In this work, basic PU methods are applied to the adaptive filter algorithms which have not been fully addressed in the literature, including CG, EDS, and Constant Modulus Algorithm (CMA) based algorithms. A new PU method, the selective-sequential method, is developed for LSCMA. Mathematical analysis is shown including
convergence condition, steady-state performance, and tracking performance. Computer simulation
with proper examples is also shown to further help study the performance. The performance is compared among different PU methods or among
different adaptive filtering algorithms. Computational complexity is calculated for each PU method and each adaptive filter algorithm. The deficient-length RLS and EDS are also analyzed and compared to the performance of the PU adaptive filter.
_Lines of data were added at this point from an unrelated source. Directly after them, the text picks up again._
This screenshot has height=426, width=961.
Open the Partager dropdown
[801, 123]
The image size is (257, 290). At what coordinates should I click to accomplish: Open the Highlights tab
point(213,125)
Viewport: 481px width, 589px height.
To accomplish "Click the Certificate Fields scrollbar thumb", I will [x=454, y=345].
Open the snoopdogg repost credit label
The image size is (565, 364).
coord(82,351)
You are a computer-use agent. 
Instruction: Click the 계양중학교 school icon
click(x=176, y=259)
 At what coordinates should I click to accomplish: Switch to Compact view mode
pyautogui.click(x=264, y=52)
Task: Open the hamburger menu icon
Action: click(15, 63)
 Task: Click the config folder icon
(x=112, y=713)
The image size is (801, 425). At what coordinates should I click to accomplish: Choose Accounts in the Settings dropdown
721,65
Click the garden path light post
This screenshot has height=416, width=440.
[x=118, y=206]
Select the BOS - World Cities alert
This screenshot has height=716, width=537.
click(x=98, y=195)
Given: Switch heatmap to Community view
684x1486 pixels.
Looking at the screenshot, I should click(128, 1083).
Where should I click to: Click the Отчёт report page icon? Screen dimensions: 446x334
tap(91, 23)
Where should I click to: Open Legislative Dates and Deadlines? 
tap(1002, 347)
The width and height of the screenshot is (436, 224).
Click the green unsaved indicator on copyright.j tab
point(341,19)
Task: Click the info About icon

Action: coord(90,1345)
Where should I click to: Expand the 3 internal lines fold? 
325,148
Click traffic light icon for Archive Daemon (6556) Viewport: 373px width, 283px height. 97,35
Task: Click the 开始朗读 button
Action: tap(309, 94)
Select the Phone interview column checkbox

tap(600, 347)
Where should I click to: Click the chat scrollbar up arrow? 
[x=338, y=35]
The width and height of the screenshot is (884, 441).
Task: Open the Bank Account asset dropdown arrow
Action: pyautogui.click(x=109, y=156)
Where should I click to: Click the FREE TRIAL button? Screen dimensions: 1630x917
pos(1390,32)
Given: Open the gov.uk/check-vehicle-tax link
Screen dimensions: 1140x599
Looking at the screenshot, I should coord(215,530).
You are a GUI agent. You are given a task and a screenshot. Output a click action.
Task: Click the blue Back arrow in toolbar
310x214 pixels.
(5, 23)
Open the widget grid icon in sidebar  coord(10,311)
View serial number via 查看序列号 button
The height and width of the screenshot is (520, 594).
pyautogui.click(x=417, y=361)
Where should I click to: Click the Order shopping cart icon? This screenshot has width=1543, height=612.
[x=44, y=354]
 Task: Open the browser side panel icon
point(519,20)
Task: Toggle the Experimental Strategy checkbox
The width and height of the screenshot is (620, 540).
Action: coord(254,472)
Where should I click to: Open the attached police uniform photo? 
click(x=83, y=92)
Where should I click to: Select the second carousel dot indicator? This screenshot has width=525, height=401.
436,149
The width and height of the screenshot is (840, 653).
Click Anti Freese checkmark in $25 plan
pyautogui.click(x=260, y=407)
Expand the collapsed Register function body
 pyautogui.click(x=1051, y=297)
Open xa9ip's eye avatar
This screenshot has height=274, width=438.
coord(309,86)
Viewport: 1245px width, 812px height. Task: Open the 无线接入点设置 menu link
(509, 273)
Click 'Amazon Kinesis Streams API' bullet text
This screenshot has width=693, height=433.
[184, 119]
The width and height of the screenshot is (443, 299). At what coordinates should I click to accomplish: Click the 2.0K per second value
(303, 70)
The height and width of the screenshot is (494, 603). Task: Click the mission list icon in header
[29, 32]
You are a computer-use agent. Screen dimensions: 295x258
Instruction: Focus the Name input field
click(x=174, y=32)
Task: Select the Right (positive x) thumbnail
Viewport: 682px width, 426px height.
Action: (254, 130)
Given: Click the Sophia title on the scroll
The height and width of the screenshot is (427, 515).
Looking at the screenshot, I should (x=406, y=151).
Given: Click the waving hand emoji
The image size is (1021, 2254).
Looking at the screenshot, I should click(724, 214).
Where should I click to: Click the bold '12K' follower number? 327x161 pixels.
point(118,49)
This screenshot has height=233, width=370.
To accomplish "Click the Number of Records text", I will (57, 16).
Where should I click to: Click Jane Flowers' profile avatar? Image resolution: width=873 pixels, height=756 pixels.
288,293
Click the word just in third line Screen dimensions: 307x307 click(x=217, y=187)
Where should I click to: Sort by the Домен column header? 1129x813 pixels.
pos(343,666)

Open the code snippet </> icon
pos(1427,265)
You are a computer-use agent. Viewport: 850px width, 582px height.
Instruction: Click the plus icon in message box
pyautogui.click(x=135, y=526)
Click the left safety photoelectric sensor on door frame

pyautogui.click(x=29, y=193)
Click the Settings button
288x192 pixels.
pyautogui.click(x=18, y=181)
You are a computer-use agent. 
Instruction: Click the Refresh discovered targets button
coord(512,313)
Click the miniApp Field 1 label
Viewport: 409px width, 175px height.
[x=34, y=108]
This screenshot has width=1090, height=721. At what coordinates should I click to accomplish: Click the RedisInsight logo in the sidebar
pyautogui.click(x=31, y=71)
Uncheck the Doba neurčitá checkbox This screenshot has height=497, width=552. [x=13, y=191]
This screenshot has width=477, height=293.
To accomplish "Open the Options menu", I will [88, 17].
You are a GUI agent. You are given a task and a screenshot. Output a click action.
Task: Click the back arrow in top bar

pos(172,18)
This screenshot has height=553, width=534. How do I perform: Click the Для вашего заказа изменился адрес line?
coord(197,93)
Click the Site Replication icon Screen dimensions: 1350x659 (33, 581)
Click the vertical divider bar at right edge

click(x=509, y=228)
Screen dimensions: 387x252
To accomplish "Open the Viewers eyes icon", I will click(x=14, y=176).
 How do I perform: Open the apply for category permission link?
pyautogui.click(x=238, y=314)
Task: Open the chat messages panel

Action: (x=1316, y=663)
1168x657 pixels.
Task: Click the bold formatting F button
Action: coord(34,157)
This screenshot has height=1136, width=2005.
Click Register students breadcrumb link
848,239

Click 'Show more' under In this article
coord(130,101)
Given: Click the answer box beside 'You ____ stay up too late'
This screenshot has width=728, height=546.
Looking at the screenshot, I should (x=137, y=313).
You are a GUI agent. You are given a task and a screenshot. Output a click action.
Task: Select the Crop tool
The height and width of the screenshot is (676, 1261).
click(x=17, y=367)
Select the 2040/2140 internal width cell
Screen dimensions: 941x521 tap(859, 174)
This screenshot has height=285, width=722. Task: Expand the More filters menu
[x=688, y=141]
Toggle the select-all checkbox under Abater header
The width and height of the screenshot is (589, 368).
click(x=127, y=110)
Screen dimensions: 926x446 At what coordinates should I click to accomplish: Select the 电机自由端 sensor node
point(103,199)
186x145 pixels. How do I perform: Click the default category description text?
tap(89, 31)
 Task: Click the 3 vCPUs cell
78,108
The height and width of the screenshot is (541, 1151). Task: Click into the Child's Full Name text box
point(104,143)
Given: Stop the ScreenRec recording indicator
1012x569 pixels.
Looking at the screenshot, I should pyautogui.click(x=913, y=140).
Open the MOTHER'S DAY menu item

In this dissertation, basic partial-update methods are applied to adaptive filter algorithms including CMA1-2, NCMA, Least Squares CMA (LSCMA), EDS, and CG. A new PU method, the selective-sequential method, is developed for LSCMA. Mathematical derivation and performance analysis are provided including convergence condition, steady-state mean and mean-square performance for a time-invariant system. The steady-state mean and mean-square performance are also presented for a time-varying system. Computational complexity is calculated for each adaptive filter algorithm. Numerical examples are shown to compare the computational complexity of the PU adaptive filters with the full-update filters. Computer simulation examples, including system identification and channel equalization, are used to demonstrate the mathematical analysis and show the performance of PU adaptive filter algorithms. They also show the convergence performance of PU adaptive filters. The performance is compared between the original adaptive filter algorithms and different partial-update methods. The performance is also compared among similar PU least-squares adaptive filter algorithms, such as PU RLS, PU CG, and PU EDS. Deficient-length RLS and EDS are studied. The performance of the deficient-length filter is also compared with the partial update filter. In addition to the generic applications of system identification and channel equalization, two special applications of using partial update adaptive filters are also presented. One application is using PU adaptive filters to detect Global System for Mobile Communication (GSM) signals in a local GSM system using the Open Base Transceiver Station (OpenBTS) and Asterisk Private Branch Exchange (PBX). The other application is using PU adaptive filters to do image compression in a system combining hyperspectral image compression and classification.
Overall, the PU adaptive filters can usually achieve comparable performance to the full-update filters while reducing the computational complexity significantly. The PU adaptive filters can achieve similar steady-state MSE to the full-update filters. Among different PU methods, the MMax method has a convergence rate very close to the full-update method. The sequential and stochastic methods converge slower than the MMax method. However, the MMax method does not always perform well with the LSCMA algorithm. The sequential LSCMA has the best performance among the PU LSCMA algorithms. The PU CMA may perform better than the full-update CMA in tracking a time-varying system. The MMax EDS can converge faster than the MMax RLS and CG. It can converge to the same steady-state MSE as the MMax RLS and CG, while having a lower computational complexity. The PU LMS and PU EDS can also perform a little better in a system combining hyperspectral image compression and classification.